The last part is murmured like maybe it’s not meant for me. Like maybe Gemma has her own experience with explosive secrets that could wreck everything I have and everything I hope for. Even if I never let myself speak, let alone think, of the things I hope for.

I cock my head to the side and stare at her, increasing the vibration of the violence always sitting under my skin until I’m practically humming. “Brave, today, hm?” I ask, my voice a low, warning rumble.

Gemma straightens her spine and averts her gaze. “It’s none of my business.”

“No. It’s not.” I let my gaze roll over her like she’s beneath my notice. Like she didn’t rattle me.

She clears her throat. “Sorry, boss.”

I mentally shake myself off, ignoring the discomfort emanating from Gemma in this small metal box. The elevator dings. “Let’s tour your new problem child.”

“Yes, boss.”

I step out onto the top floor, Gemma behind me, and spend the next hour stuffing the urge to shred soft skin under the weight of my knuckles back inside the confines of my body.

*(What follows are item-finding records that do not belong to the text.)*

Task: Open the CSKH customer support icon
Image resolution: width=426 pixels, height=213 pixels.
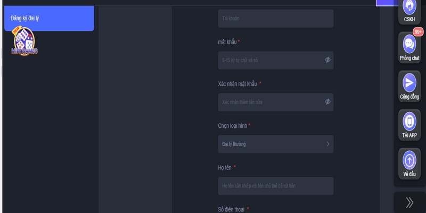Action: point(409,6)
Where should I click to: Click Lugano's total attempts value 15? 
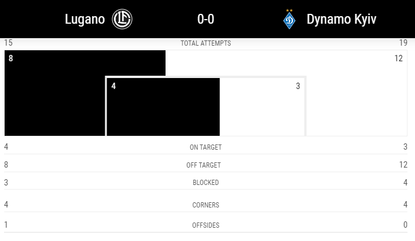click(8, 43)
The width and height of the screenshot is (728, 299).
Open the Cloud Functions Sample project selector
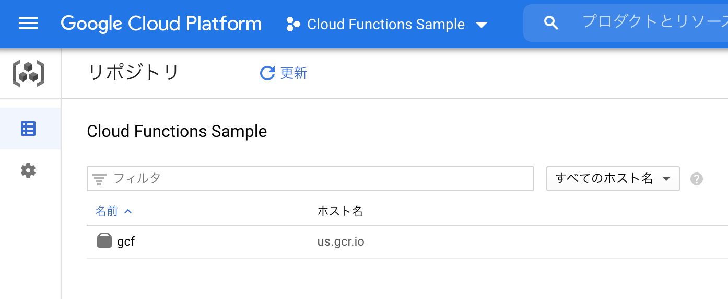click(387, 24)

We end back outside on the sidewalk, the salon now open and the sun shining bright and cold.

I don’t say anything as I duck into my car.

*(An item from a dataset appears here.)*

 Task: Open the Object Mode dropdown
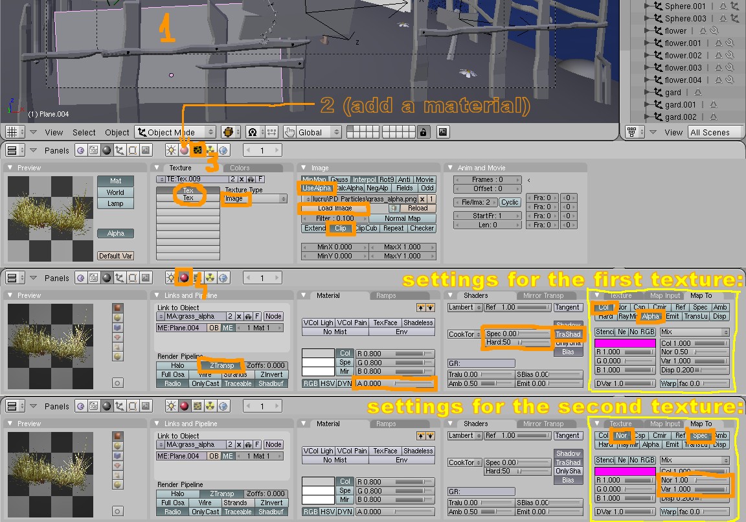(x=175, y=132)
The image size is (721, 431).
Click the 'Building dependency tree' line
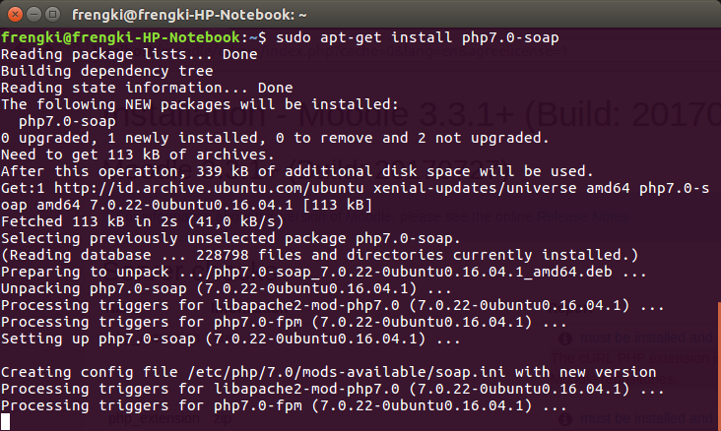(x=106, y=72)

Gemma shuts my door for me, still trying to make up for her overstep, but it only serves to annoy me.

I peel off before she’s fully out of the way, almost side-swiping her.

My knuckles whiten on the gear shift. Fuck.

I can’t go to the mediation like this, can’t let Marcus and Alonso shove me into violence.

It’d take one snide remark right now, one wrong look, and I’d finally let loose the improper gangster they want me to be.

It’s been too long since I bled, since I made someone else bleed.

I haven’t felt the need, not since taking Zarina to bed.

I wish she was in the passenger seat right now.

I’d slide my hand up her thigh. Make her spread them wide.

I’d dig my fingers into her skin, over her pants—whatever she’s wearing.

I’d make her sit still while I played with her, lest she distract me from the road.

She’d huff in annoyance, and I’d smirk in satisfaction.

She’d try to get me to blink—to grind the gears, to miss a traffic sign, to pull over—and I’d chuckle at her failure.

I groan and hit the steering wheel.

Zarina isn’t here, and I’m minutes away from Casa Nostra to meet the man who wants to cage her. And rather than being focused on our next battle of wits and idiotic posturing, all I can think about are Gemma’s words: She’ll find out, you know. They always do.